To navigate and ‘see’ the environment around them, flying drones typically use GPS systems and bulky laser scanners, methods that work best in bright, outdoors settings.
However, a new navigation system based on a state-of-the-art camera that functions similar to the human eye allows drones to perform quick, nimble maneuvers and in indoor, low-light environments, according to a new report in the journal IEEE Robotics and Automation Letters.
In the study, Researchers from the University of Zurich (UZH) and the Swiss-based NCCR Robotics described how their novel system is based on an ‘event camera’ – which can see in near-dark conditions far more effectively than customary cameras currently utilized by all off-the-shelf drones.
This research is the first of its kind in the fields of artificial intelligence and robotics, and will soon enable drones to fly autonomously and faster than ever, including in low-light environments.
Davide Scaramuzza, Study Author and Director of the Robotics and Perception Group, UZH
According to their report, the study team has been able to use the camera to calculate a drone’s location and orientation in space as it is flying.
Event cameras do not need to full light on their robotic 'retina' to be able to create a complete image. Unlike conventional cameras, these devices document shifts in brightness for each pixel, leading to very sharp vision, even during rapid motion or in low-light surroundings. The UZH Scientists said they have developed new software capable of effectively processing output from events cameras, utilizing this information to make it possible for autonomous flight at high speeds and in lower light than presently achievable with commercial drones.
Drones built with an event camera and the software described in the study could help search and rescue missions in situations where conventional drones would not be useful, such as during dusk or inside of a building without power for lights. The navigation system would also be capable of flying faster than conventional drones into disaster areas, where time is vital to saving as many survivors as possible.
There is still a lot of work to be done before these drones can be deployed in the real world since the event camera used for our research is an early prototype. We have yet to prove that our software also works reliably outdoors.
Henri Rebecq, Co-author and PhD student, UZH
“We think this is achievable, however, and our recent work has already demonstrated that combining a standard camera with an event-based camera improves the accuracy and reliability of the system,” Scaramuzza added.
Last year, the same group of Researchers from UZH showed they were able to successfully send quadcopter drones through narrow gaps at multiple angles using an automated navigation system that is completely onboard the drone itself.
Using an onboard camera and computer with the processing power approximately equal to that of a smartphone, the drones developed by the team were able to tilt slightly and pass through a rectangular gap set at various angles, including a 30 degree angle and 45 degree angle. The gaps were about 1.5 times the size of the robot and provided just 10 centimeters of clearance.

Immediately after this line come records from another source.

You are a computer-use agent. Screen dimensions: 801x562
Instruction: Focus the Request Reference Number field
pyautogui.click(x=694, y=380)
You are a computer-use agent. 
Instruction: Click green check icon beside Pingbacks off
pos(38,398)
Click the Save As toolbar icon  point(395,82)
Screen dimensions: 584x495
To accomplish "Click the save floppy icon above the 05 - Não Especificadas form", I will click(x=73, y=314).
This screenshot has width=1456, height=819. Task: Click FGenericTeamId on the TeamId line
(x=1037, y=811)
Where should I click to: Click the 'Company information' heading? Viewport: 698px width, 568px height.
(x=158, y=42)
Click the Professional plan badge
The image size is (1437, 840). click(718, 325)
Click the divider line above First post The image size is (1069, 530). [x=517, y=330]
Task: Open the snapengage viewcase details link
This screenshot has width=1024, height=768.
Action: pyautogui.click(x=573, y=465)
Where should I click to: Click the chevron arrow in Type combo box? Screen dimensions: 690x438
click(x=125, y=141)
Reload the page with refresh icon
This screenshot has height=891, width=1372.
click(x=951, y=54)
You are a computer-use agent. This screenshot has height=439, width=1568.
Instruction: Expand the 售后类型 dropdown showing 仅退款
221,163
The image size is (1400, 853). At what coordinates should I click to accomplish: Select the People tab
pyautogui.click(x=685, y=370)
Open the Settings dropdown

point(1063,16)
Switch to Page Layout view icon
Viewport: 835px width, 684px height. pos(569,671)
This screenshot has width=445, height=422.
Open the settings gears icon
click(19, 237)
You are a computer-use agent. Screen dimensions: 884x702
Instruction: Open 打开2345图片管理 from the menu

After slightly pitching to one side and flying through an angled gap, an onboard downward-facing sensor and camera were used to stabilize the drone. The Swiss team posted a video of professional drone racers attempting similar maneuvers, which were often unsuccessful.
At the time, Scaramuzza said this maneuvering system could be adapted to allow quadcopter drones to autonomously navigate other tricky obstacles, including tree branches or sign posts.